Making a bleach spray
You’ll follow the same instructions as the vinegar for this option, but use Your Modern Family’s description of 1:8 parts bleach and water mix. This is great for those severe methods and those who want to kill the bacteria and the mold spores to keep any DSS symptoms from returning.
While it’s still not a replacement for proper preventative care after thoroughly cleaning and disinfecting your HVAC unit, this does help you start from a clean slate without replacing your evaporator coil.
Using a dirty sock syndrome spray
You can buy purpose-designed DSS sprays at stores or via your technician. These work faster and easier for your evaporated coil because they’re purpose-designed. These sprays are great choices if you have a common issue with DSS or just want to keep the work to a minimum.
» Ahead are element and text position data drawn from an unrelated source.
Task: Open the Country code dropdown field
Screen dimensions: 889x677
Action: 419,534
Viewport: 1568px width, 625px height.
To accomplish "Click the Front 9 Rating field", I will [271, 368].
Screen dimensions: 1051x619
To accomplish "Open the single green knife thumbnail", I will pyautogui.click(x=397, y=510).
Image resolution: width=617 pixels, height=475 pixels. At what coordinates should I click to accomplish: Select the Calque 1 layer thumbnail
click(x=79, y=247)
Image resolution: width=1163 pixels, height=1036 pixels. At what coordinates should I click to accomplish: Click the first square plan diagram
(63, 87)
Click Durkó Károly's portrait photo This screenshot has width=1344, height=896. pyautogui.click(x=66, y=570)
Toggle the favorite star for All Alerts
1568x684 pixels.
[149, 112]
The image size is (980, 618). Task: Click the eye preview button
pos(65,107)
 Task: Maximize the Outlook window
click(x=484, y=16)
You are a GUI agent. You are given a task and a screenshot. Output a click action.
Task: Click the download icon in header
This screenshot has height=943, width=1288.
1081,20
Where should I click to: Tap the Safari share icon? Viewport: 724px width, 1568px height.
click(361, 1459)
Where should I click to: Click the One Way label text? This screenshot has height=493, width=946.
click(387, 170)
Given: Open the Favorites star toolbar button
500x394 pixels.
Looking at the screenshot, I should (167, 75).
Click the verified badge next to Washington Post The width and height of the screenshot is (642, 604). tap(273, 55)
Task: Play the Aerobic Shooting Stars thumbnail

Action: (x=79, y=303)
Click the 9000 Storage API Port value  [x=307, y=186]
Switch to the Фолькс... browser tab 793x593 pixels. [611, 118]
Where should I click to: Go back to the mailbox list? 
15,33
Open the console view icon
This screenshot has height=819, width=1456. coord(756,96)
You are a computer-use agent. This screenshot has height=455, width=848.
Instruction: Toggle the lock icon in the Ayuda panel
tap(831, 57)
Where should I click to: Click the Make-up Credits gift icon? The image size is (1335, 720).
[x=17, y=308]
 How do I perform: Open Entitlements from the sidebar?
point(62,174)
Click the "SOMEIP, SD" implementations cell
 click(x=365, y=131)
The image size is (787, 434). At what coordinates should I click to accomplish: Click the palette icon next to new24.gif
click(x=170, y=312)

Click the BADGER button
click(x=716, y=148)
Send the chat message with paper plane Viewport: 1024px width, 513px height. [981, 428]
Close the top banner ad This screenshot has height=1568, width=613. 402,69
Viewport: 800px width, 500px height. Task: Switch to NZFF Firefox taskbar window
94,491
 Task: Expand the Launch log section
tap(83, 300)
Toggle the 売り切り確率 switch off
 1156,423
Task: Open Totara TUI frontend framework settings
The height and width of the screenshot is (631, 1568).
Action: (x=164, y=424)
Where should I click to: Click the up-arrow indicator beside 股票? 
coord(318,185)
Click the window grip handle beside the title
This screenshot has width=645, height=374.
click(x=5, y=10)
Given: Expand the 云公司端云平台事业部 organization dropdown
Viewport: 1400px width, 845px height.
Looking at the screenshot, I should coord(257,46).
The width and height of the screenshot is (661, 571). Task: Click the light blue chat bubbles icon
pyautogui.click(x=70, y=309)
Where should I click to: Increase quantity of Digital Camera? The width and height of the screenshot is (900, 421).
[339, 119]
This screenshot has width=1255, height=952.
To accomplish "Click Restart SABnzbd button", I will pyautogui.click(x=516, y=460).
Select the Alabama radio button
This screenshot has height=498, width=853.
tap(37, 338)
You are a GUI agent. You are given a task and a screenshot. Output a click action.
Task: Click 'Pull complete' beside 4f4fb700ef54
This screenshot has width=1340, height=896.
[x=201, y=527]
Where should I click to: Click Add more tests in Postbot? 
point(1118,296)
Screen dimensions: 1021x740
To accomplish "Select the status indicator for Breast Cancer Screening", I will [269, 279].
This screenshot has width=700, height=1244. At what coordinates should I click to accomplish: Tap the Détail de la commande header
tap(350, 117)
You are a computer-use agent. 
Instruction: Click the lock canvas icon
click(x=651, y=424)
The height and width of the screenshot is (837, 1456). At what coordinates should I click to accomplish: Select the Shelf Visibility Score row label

Investing in a dehumidifier
If you seem to have chronic DSS or live in a particularly humid climate, you’ll find that investing in and using a humidifier will be an excellent idea. Not only will it help make your house more comfortable, but it also will keep your unit clean and clear from DSS.
When to call an HVAC technician for help
If you ever feel that you’re getting over your head in understanding how to care for your HVAC unit or even treating DSS, calling in the pros is a good idea. It’ll save you money in the long run, as counterintuitive as it seems. Bob Villa explains having proper care by proper professionals helps reduce the lifespan of your unit and keeps those repair costs low for as long as possible.
It could be dirty sock syndrome if you have an HVAC unit that doesn’t smell right. This happens when your HVAC unit has built-up moisture, dirt, and dust that settles onto your unit’s evaporator coil.
If left long enough, it can cause mold to grow, and that mold (as well as bacteria and general dirt) will be vented back into your home through your ductwork. The grime can find a home in your evaporator coil and then multiply. You can try both DIY and outsourced options. Just know when to call in professional help!